Figure 1. Evidence that Lake Chad has been much larger in the past.

The reason for the changes between wet and dry phases over the late Quaternary has been the subject of much interest. Previous work has shown that wetter conditions in Northern Africa during early Holocene may have been due to changes in the Earth's orbital parameters, resulting in an increased seasonality, and increase in precipitation over the region. It has been suggested that there is antiphasing between the Southern and Northern hemispheres timing of maximum surface wet conditions. This has also been used to infer that changes in solar insolation are the key forcing mechanism. However, recent work has found that the patterns are much more complex, particularly in the southern and eastern African palaeorecords. Several records show significant correlations with the timing of high latitude Heinrich iceberg discharges, which cause rapid changes in large-scale ocean circulation. Preliminary studies with a climate model have demonstrated the possibility of high latitude forcing of African environments on millennial time-scales.

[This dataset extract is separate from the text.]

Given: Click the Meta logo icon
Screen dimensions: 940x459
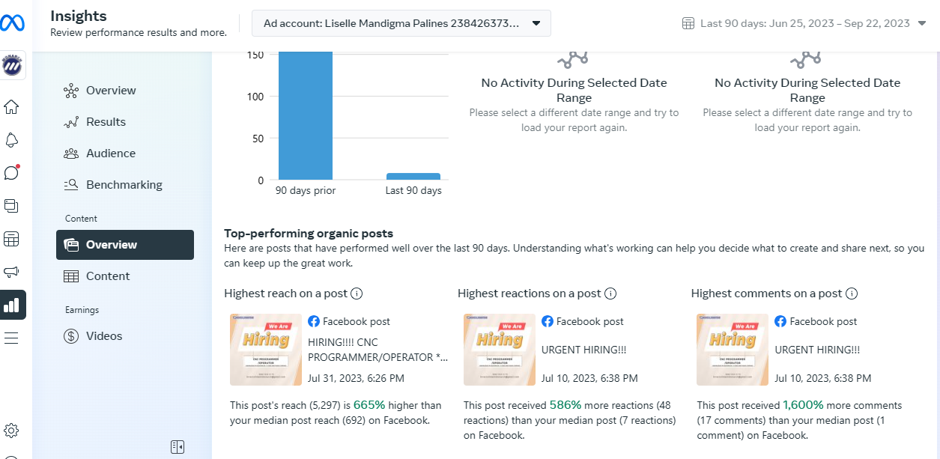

There are also important climatic feedbacks when extensive lakes and wetlands are present. The presence of substantial surface water, in the form of lakes and wetlands, impacts on regional climate through changing the surface albedo, surface energy and moisture budgets, and modified heat capacity. Previous studies have confirmed the importance of surface water in modelling African palaeoclimates, the North African monsoon has been found to be particularly sensitive to land surface changes. Key unresolved questions concern the current lack of consensus on the forcing mechanisms of arid/humid transitions, partly because the timing is difficult to ascertain from palaeorecords, and partly that while modelling studies have demonstrated the importance of including surface water changes, detailed examination of mechanisms of transient changes and feedbacks have yet to be undertaken. This NERC funded PhD project seeks to examine these mechanisms using the Hadley Centre climate model and interactive vegetation and surface hydrology models. [started October 2008]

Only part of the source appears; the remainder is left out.